EXCERPT PROVIDED:
*** Block opens ***

Another advantage of the nozzle mechanism according to the present invention is that the nozzle mechanism experiences substantially no deformation along the direction of the discharge path through the outlet, i.e., the elongated axis of symmetry for the outlet. As a result, the physical profile of the fluid channel, which induces swirling action of the liquid in the collecting chamber of the nozzle mechanism, is maintained during liquid discharge.
Another advantage of the nozzle mechanism according to the present invention is that the number of parts which constitute the nozzle mechanism and, in turn, the dispensing system which includes a pump mechanism in combination with the nozzle mechanism, is significantly reduced in comparison to conventional nozzle mechanisms. The reduced number of parts reduces costs and manufacturing complexity.
BRIEF DESCRIPTION OF THE DRAWINGS
FIG. 1 is a cross-sectional view along the length of aerosol dispenser including one embodiment of a nozzle mechanism according to the present invention.
FIG. 2 is a cross-sectional view illustrating the flow path of liquid through the fluid communication path between the liquid reservoir and the nozzle mechanism of the aerosol dispenser shown in FIG. 1.
FIG. 3 is a cross-sectional view along line A--A shown in FIG. 1.
FIG. 4A is an enlarged cross-sectional view showing one stage of deformation of a valve in the nozzle mechanism according to the present invention shown in FIG. 1.
FIG. 4B is an enlarged cross-sectional view showing another stage of deformation of the valve in the nozzle mechanism according to the present invention shown in FIG. 1.
FIG. 5A is an enlarged cross-sectional view showing one stage of deformation of a valve in the body portion of the aerosol dispenser shown in FIG. 1.
FIG. 5B is an enlarged cross-sectional view showing another stage of deformation of the valve in the body portion of the aerosol dispenser shown in FIG. 1.

*** Block closes ***

REQUIRED ACTION 1:
List every figure designation given in the nozzle mechanism excerpt's description of the drawings.
REQUIRED ACTION 2:
In the nozzle mechanism excerpt, condense the paragraph beginning "Another advantage of the nozzle mechanism according to the present invention is that the number of parts" into a short bulleted list that keeps its main facts.
REQUIRED ACTION 3:
Carry on the nozzle mechanism excerpt from the point where it stops.

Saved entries
*** Block opens ***

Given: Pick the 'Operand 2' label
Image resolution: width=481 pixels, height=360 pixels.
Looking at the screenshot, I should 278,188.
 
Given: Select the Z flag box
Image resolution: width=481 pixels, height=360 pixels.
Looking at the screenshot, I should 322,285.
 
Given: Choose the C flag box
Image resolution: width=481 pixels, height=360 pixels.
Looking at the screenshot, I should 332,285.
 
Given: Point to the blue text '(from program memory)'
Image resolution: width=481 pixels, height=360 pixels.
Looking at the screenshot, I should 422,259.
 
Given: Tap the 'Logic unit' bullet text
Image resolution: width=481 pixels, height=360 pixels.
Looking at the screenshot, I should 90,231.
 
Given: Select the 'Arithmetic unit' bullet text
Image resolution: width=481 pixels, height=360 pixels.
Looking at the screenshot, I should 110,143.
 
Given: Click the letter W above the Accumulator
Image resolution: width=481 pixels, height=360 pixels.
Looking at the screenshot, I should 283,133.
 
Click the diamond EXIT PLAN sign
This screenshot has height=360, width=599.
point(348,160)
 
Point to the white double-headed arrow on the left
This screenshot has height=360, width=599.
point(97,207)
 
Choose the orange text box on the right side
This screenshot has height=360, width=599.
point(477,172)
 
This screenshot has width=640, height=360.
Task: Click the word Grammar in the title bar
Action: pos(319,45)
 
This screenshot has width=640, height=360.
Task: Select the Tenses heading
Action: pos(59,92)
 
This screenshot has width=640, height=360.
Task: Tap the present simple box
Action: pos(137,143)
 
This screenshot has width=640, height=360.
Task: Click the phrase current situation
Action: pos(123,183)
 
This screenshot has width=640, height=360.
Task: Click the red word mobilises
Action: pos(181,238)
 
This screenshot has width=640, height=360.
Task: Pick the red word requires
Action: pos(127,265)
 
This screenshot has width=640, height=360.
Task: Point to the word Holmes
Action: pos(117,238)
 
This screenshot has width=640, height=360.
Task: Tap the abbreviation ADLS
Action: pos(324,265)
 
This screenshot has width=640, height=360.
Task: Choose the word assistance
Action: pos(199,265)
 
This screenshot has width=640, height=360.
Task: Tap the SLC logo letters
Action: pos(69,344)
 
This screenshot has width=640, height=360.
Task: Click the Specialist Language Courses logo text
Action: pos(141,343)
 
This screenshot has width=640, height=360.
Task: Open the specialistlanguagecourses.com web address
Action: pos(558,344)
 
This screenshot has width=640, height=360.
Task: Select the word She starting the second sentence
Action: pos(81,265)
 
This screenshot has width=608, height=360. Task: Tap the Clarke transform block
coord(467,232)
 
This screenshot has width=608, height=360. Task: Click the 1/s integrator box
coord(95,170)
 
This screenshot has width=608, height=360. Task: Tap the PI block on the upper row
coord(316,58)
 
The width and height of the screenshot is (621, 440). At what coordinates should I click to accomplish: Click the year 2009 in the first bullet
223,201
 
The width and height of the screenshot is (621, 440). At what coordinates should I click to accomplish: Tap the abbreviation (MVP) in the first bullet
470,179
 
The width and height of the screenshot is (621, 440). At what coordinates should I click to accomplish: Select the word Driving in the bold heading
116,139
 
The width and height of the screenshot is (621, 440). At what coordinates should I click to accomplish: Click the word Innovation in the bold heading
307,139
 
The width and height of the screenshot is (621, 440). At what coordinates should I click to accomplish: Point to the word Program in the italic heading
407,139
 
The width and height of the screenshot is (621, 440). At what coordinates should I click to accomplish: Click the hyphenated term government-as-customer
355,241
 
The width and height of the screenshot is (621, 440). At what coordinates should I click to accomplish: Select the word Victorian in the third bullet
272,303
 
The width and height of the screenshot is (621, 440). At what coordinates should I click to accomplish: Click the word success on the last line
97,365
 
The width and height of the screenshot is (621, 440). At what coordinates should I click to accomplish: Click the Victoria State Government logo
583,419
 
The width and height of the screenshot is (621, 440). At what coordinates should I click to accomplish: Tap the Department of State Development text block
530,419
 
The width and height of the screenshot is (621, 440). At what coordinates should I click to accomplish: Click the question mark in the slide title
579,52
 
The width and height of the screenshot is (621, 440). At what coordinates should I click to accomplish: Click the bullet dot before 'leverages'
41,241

*** Block closes ***

EXERCISE OUTPUT 1:
FIG. 1, FIG. 2, FIG. 3, FIG. 4A, FIG. 4B, FIG. 5A, FIG. 5B

EXERCISE OUTPUT 2:
- The nozzle mechanism has significantly fewer parts than conventional nozzle mechanisms.
- This also reduces the part count of the dispensing system, which combines a pump mechanism with the nozzle mechanism.
- Fewer parts lower costs and manufacturing complexity.

EXERCISE OUTPUT 3:
FIG. 6A is a cross-sectional view showing a second embodiment of the nozzle mechanism according to the present invention.
FIG. 6B is a cross-sectional view along line B--B shown in FIG. 6A.
DETAILED DESCRIPTION OF THE INVENTION
Referring generally to FIGS. 1 and 3, an aerosol-type dispenser system including a first exemplary embodiment of an aerosol tip or nozzle mechanism 2 according to the present invention is indicated generally at 1. The first exemplary embodiment of the aerosol tip mechanism 2 includes a flexible nozzle portion 10 having an outlet portion 108 and a fluid channel or swirling channel 104, a rigid shaft 102 received within the flexible nozzle portion 10, and a rigid external housing 101 surrounding the flexible nozzle portion 10 and exposing the outlet portion 108. The rigid shaft 102 interfaces the interior of the outlet portion 108 to form a first normally-closed valve 105, as well as to define a swirling chamber or collecting chamber 103 for liquid which has been channeled from a liquid reservoir, prior to being discharged via the outlet portion 108 of the aerosol tip mechanism 2.
As shown in FIGS. 1 and 3, for the first exemplary embodiment of the aerosol tip mechanism, the swirling channel or fluid channel 104 includes gaps between walls 1021a and 1021b circumferentially surrounding the rigid shaft 102. The swirling channel 104, which is described in further detail below, channels fluid into the swirling chamber 103.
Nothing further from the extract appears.